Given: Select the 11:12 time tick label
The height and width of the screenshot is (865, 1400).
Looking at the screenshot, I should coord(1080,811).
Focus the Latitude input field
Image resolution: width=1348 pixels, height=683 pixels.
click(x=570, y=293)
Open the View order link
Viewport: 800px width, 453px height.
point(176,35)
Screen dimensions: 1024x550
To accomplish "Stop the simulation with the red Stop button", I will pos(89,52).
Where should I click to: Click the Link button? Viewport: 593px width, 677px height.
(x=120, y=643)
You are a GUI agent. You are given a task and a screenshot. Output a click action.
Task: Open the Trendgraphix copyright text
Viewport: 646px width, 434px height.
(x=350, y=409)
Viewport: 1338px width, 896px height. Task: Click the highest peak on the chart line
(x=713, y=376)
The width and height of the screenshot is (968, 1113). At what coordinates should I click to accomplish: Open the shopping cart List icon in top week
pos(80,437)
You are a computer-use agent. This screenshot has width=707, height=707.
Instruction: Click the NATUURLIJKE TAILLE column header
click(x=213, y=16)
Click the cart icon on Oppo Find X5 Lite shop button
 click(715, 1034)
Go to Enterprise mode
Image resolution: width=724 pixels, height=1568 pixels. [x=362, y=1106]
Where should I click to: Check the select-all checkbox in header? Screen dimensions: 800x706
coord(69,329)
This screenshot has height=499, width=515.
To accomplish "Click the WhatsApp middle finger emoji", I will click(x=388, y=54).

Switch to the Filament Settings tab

» WORK ITEM: Write out again, exactly as they appear above, the lines from the one containing "This screenshot has height=499, width=515." to the final line, and only those.

» SOLUTION TO THIS EXERCISE:
This screenshot has height=499, width=515.
To accomplish "Click the WhatsApp middle finger emoji", I will click(x=388, y=54).

Switch to the Filament Settings tab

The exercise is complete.